Las competencias de las Diputaciones forales, y en especial las tributarias, se derivan de la Disposición Adicional primera de la Constitución Española y del Estatuto de Autonomía. Es la Constitución la que establece la llamada «garantía institucional» de las Diputaciones y es el Estatuto de Autonomía el que, de manera inequívoca y contundente, dibujó el modelo confederal que rige en nuestra comunidad. Si ahora alguien cree que todo ello resulta arcaico, incómodo de administrar o perjudicial para la economía, habrá que proponer un nuevo Estatuto, con un contenido radicalmente diferente, pero que no podrá serlo hasta el extremo de dejar sin contenido la Disposición Adicional primera de la Constitución.
Pero si eso sucediese, puede que sean muchos los que, como yo, prefieran constituirse en Comunidad Foral uniprovincial. ¿Qué dirían entonces todos esos pontífices de la «cohesión territorial», de la nación vasca, que creen moderno y progresista repetir hasta el aburrimiento el mantra de «hacer país»?
No nos dejemos embaucar.
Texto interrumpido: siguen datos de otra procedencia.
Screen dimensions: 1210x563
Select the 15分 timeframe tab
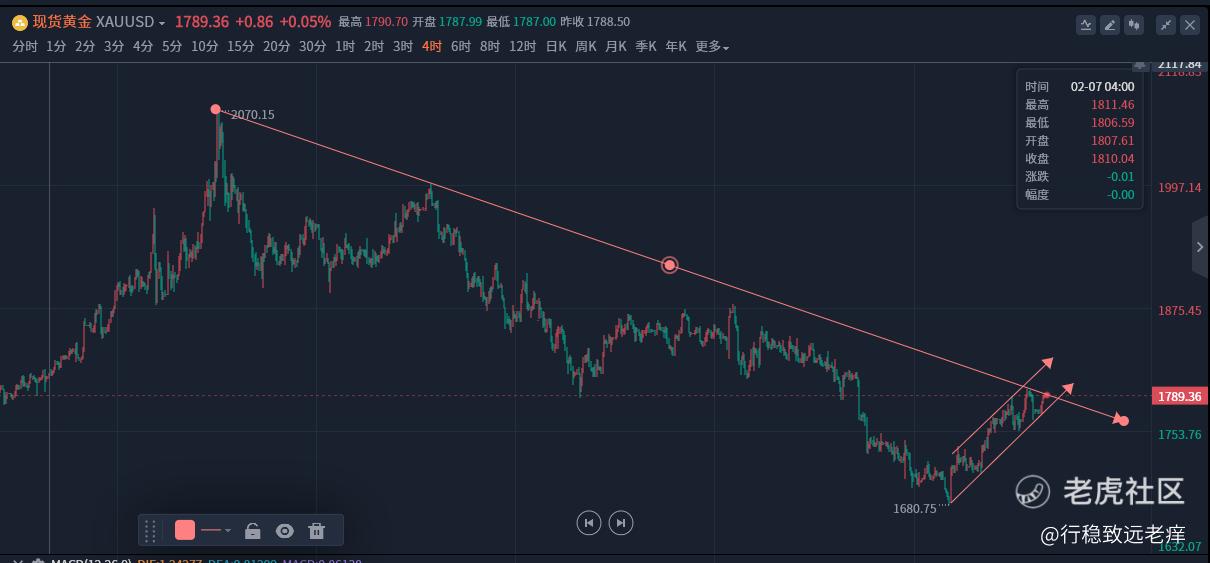[240, 47]
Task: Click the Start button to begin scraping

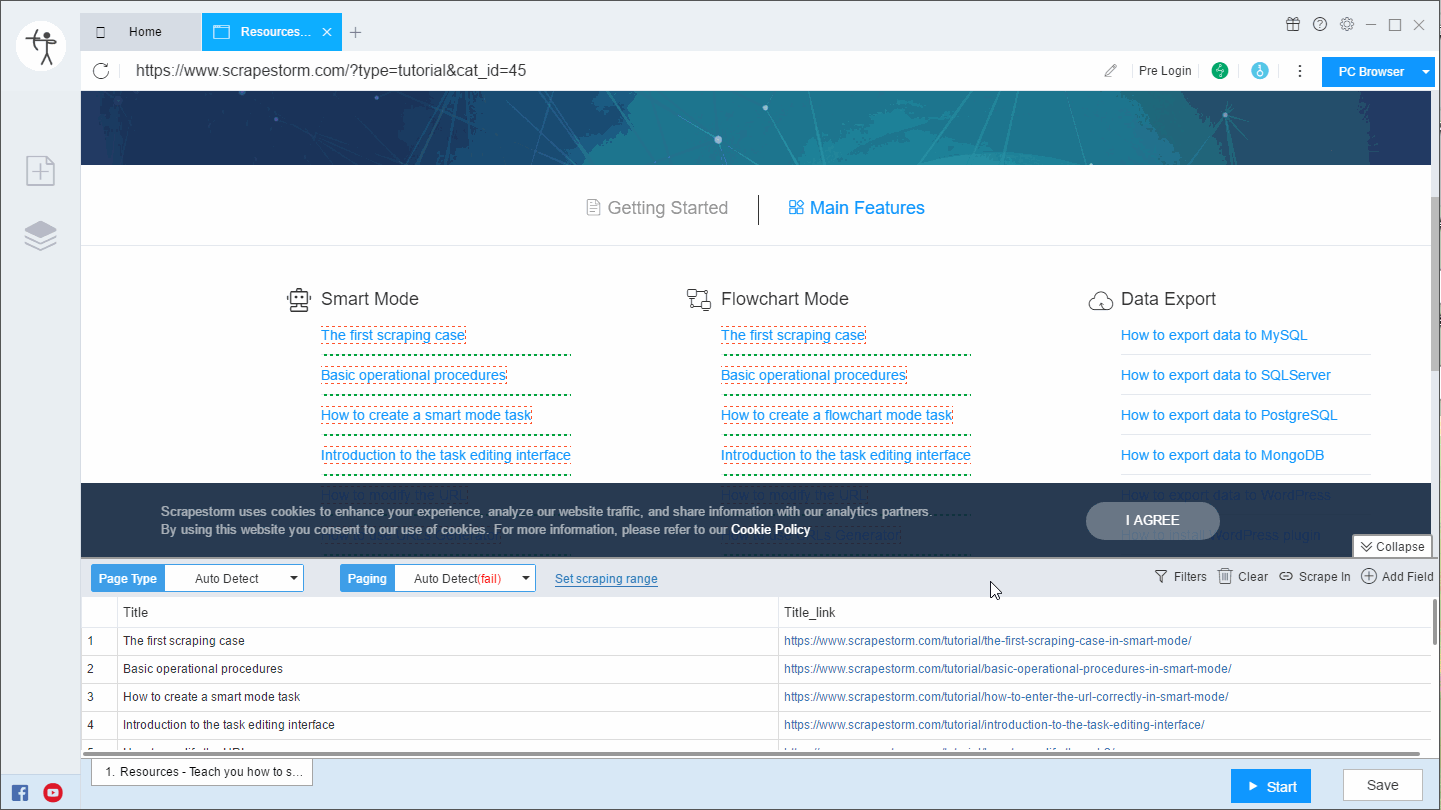Action: [1270, 786]
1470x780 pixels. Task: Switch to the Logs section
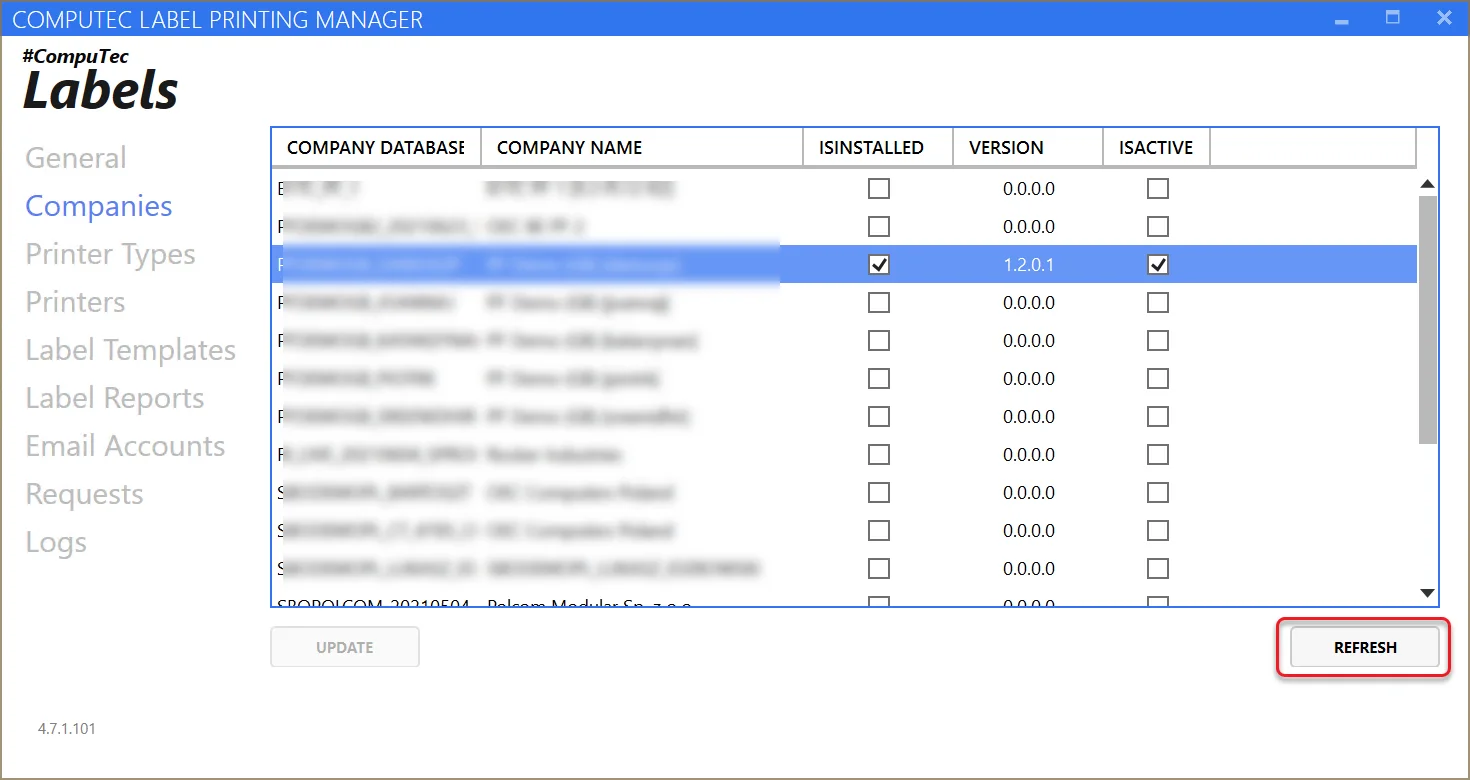(56, 542)
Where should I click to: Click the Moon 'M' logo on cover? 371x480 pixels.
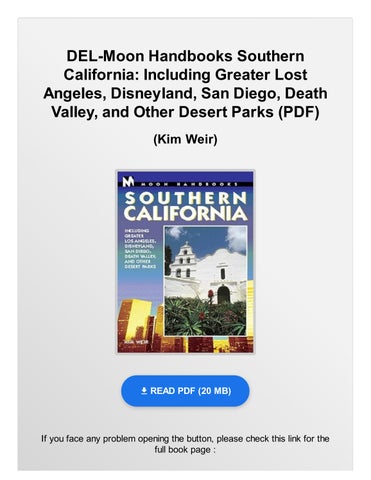(128, 182)
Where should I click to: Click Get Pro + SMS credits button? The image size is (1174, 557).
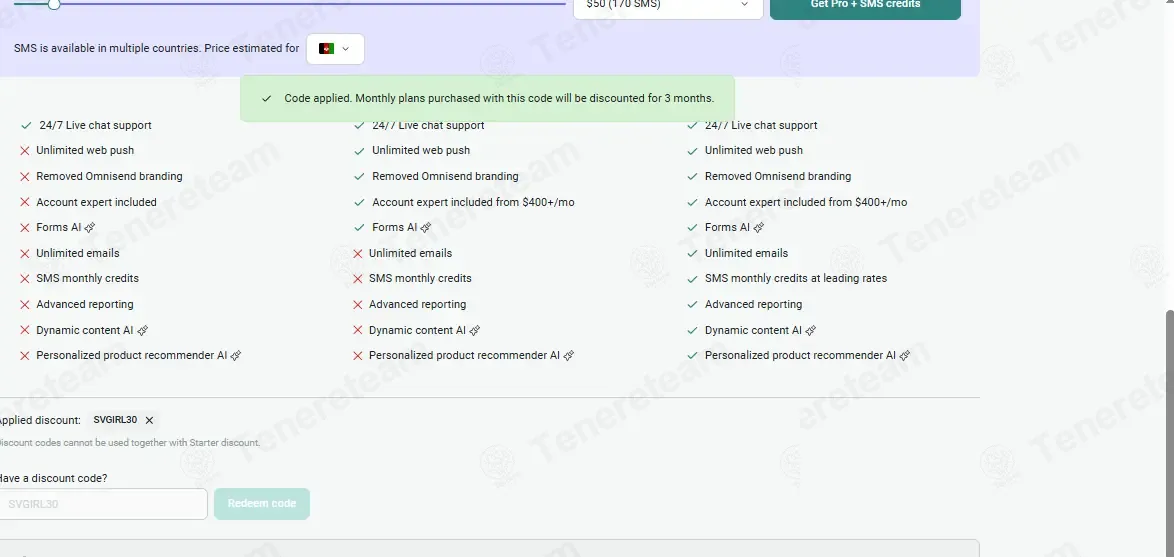click(x=865, y=6)
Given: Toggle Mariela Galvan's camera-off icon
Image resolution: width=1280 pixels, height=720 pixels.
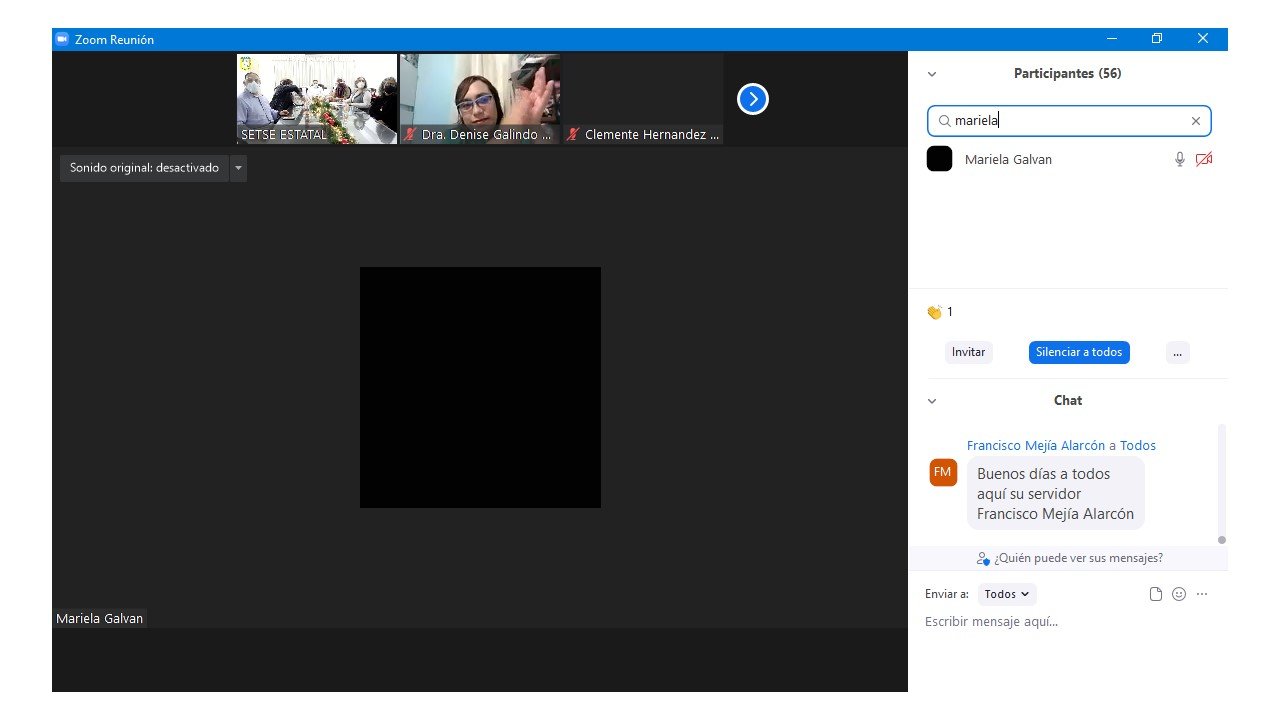Looking at the screenshot, I should (1204, 159).
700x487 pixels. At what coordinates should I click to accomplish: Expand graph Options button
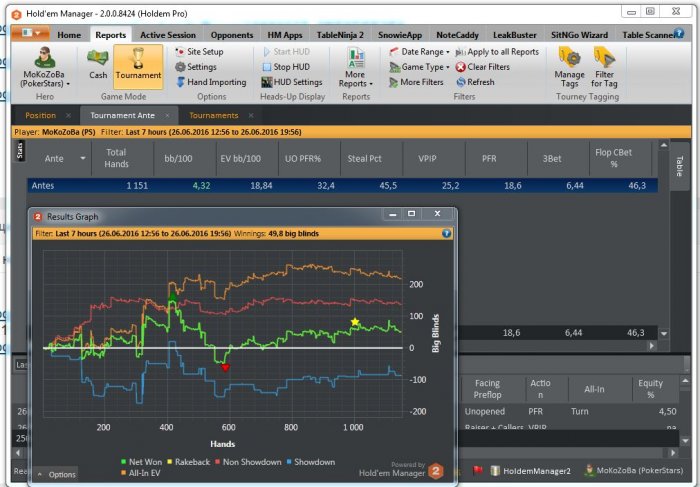tap(56, 474)
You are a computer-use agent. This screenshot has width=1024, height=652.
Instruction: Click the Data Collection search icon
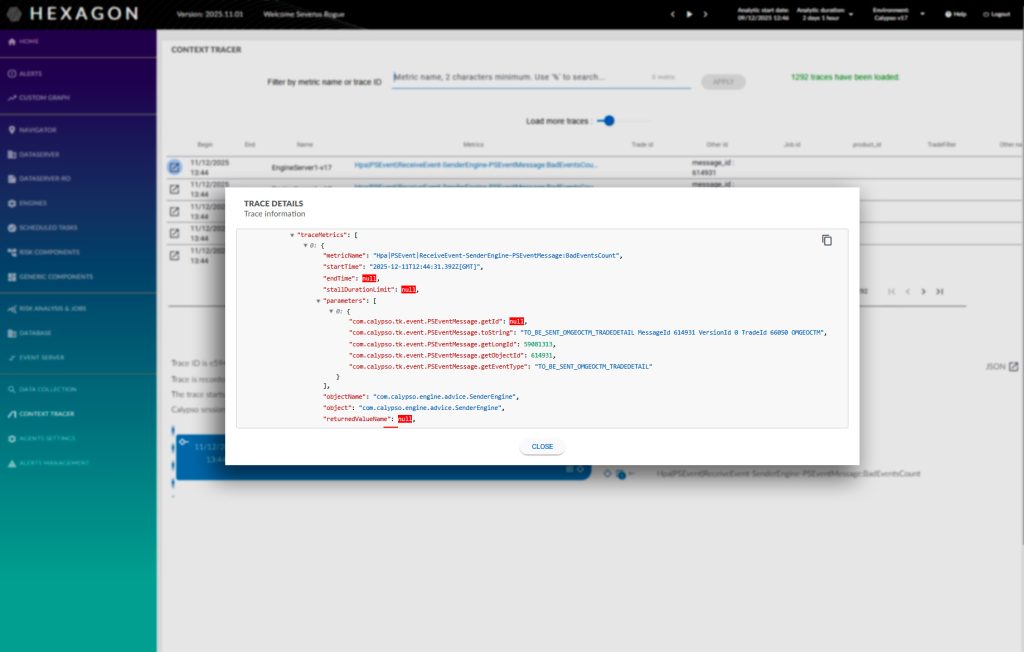[11, 389]
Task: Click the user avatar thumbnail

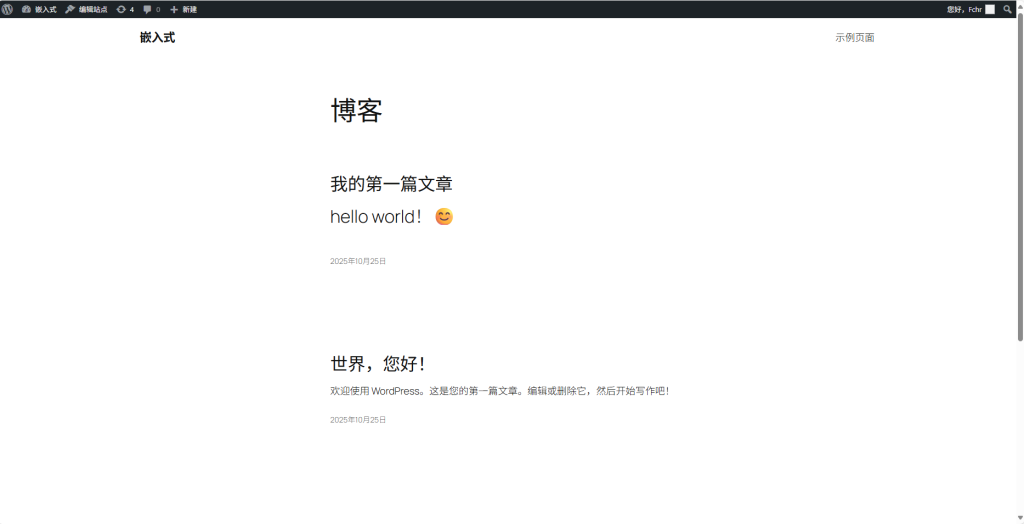Action: click(990, 9)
Cuando se ataca el modelo institucional vasco desde supuestos argumentos de funcionalidad y eficacia -la mayor parte falsos y erróneos- nos ponen delante un señuelo que encubre un propósito de «hacernos vascos y sólo vascos» por las buenas o por las malas.
Y es que bajo el debate sobre cuál sea la manera más adecuada de organizarse administrativamente, subyace el verdadero problema de fondo: si para respetar los derechos y libertades de los ciudadanos el modelo debe reconocer y adaptarse al pluralismo inequívoco de nuestra sociedad, o si el mito de la construcción de la nacional justifica violentar y manipular esa realidad social previa para que coincida con la nación deseada. Ese es el verdadero debate, y esa es la disyuntiva a la que debemos de responder desde nuestra condición de ciudadanos con distintos sentimientos de identidad e ideas sobre cómo vivir y realizarse aquí y ahora.